Low Tear Their Music Apart on Double Negative, with Stunning Results (Review)
If you were to make a list of political bands, Low probably wouldn’t rank very high, if at all. Their slow, deliberate, and minimalist songs aren’t exactly the kind of music you’d use to fire up the people and inspire them to protest, storm the gates, and speak truth to power.
In a sense, though, Low’s music has always been a sort of protest. In their early days, it was just against the notion that music has to be loud, fast, and “in your face” to make an impact. When Low first began playing in their hometown of Duluth, Minnesota, back in the early ’90s, they intentionally played slower and quieter than everyone else, choosing to stand athwart the grunge-obsessed zeitgeist.

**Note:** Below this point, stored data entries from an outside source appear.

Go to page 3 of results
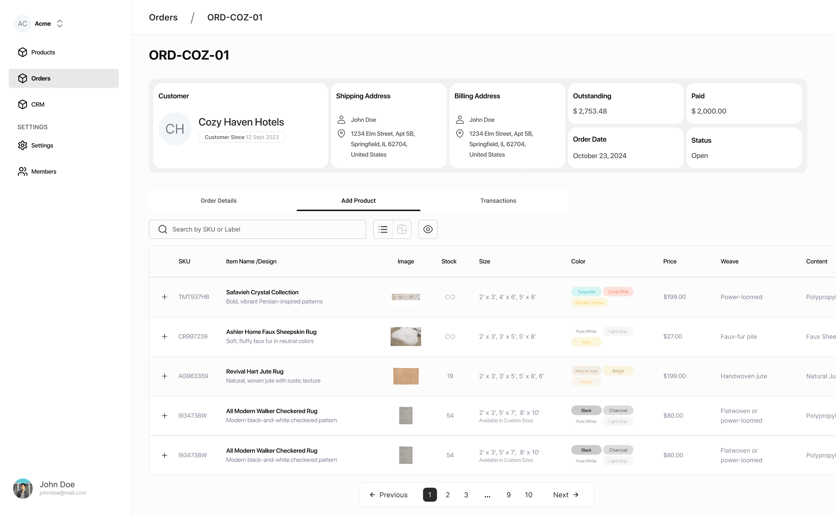 point(466,495)
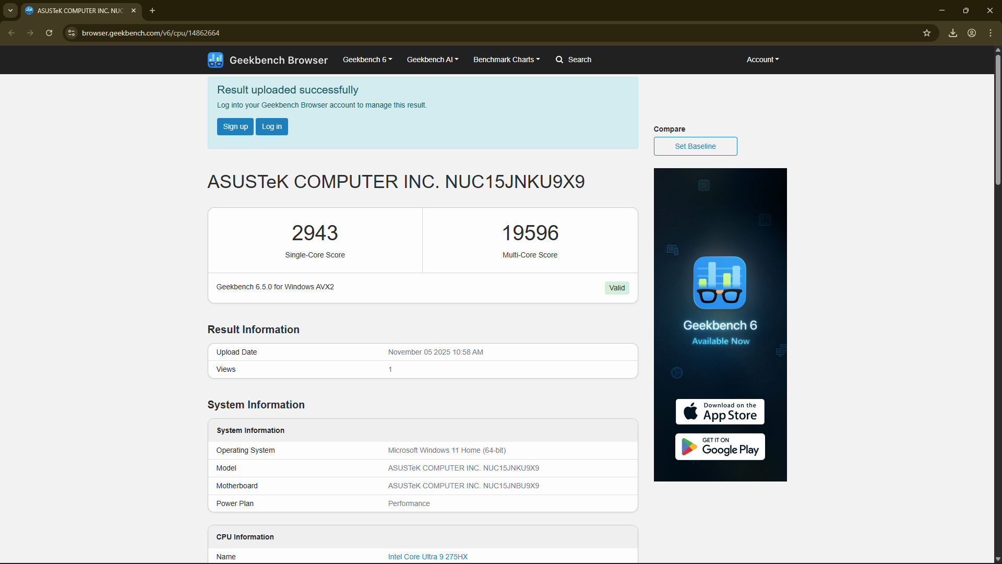Expand the Geekbench AI dropdown
1002x564 pixels.
tap(432, 60)

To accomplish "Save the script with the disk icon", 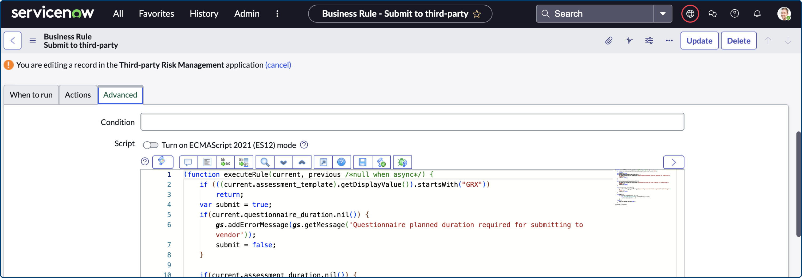I will (x=362, y=162).
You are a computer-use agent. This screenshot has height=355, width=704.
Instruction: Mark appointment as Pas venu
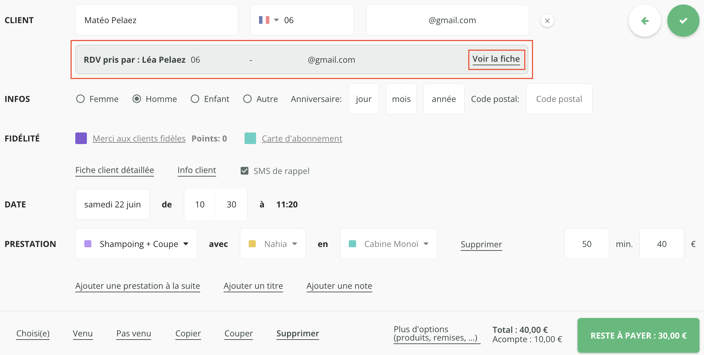(134, 333)
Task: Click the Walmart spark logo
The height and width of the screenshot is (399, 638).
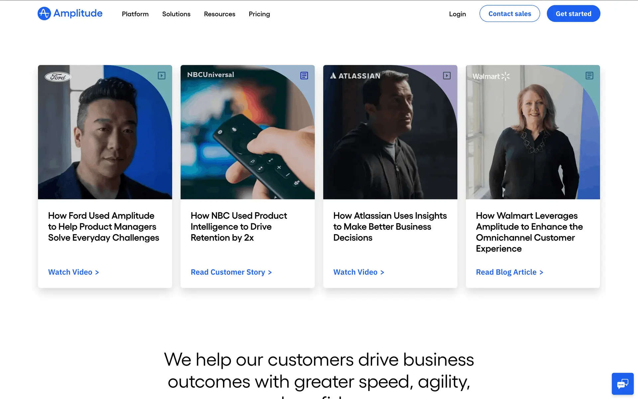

But in our current Age of Trump, everything has become political. And so on Double Negative, Low’s protest songs have evolved to speak out against something far more important than the vagaries of musical taste. To these ears, their new album protests a madness that encourages us to accept “alternative facts,” a steady stream of deception from the leader of the free world, and the blatant abdication of moral principles by those who once proclaimed that character matters (to name but a few things).
Some of this comes through in the lyrics. Low’s lyrics have always been starkly abstract and ambiguous, so don’t expect any fiery, Rage Against the Machine-esque diatribes on Double Negative. Low never calls out Trump and his cronies by name, but when they sing “You’ve torn vacant stares/You tried to blame it on the quorum” (“Quorum”), I hear criticism of broken social and political processes.
“Always Trying to Work It Out” suggests a lament of our culture’s breakdown in civility (“I saw you at the grocery store, I know/I should have walked over and said hello”) and in “Disarray,” lines like “Before it falls into total disarray/You’ll have to learn to live a different way” and “The truth is not something that you have not heard” decry the very notion of “alternative facts” and social media-fueled conspiracy theories.
But most of Low’s protest this time around comes through in their sonics. On the one hand, Double Negative is still unmistakably a Low album. Alan Sparhawk and Mimi Parker’s inimitable vocal harmonies are still present in some form, as is the same exacting, essentialist approach to composition and arrangement that has defined the band’s music for over two decades. On the other hand, Double Negative finds the trio deconstructing and even obliterating their minimal sound in a manner reminiscent of Ben Frost, Tim Hecker, and Ian William Craig.
Low’s usual instrumentation — e.g., Sparhawk’s impeccable guitar lines, Parker’s floor tom and cymbal — have been significantly downplayed, and even removed altogether at times. In their place are bruised, decaying, and crushed electronics, layers of glitchy noise and distortion, and vocal samples that are fragmented and distressed almost to the point of unintelligibility, courtesy of producer BJ Burton. Tension and unease flow through Double Negative, a suitable soundtrack for tense and uneasy times. (Part of me thinks of Double Negative as Low’s OK Computer, another album that traded in disquieting sonics and lyrics to confront social unease.)
While the resulting music is unmistakably Low, it paradoxically sounds nothing like them. While folks accustomed to the “traditional” slowcore of I Could Live in Hope and Long Division might be left scratching their heads, it’s quite thrilling to hear a band so willing to blow up the tried and true, to challenge themselves and find new ways to explore their well-defined aesthetic — especially 25 years into their career. In other words, Double Negative contains some of the most challenging music of Low’s career, but also some of the most daring, intriguing, and rewarding.
And yet, because this is Low we’re talking about, none of the deconstruction and demolition mar the fragile beauty that’s at the core of their music. A simple yet affecting guitar line rises to meet Parker’s voice on “Dancing and Blood,” serving as an anchor of sorts amidst the song’s swirling chaos. And speaking of Parker, she gives a devastating performance on “Fly,” singing “Take my weary bones and fly” with a quiet longing that’s punctuated by slabs and slices of electronic noise.
Double Negative closes with the pulsing and strangely uplifting electronics of “Disarray,” with Sparhawk and Parker’s voices melding together, perfectly as always, in a sort of chant. While I wouldn’t call it an optimistic closing, what with the duo singing about an “evil spirit” that “tells me not to do the things that I should,” one doesn’t listen to Low for simple optimism. Even if Double Negative is inspired by the disquiet that permeates our culture, the trio still find beauty in unlikely places. And though the beauty in Low’s music is hard-won and demanding, it always proves worth the effort — something that’s doubly true with this album.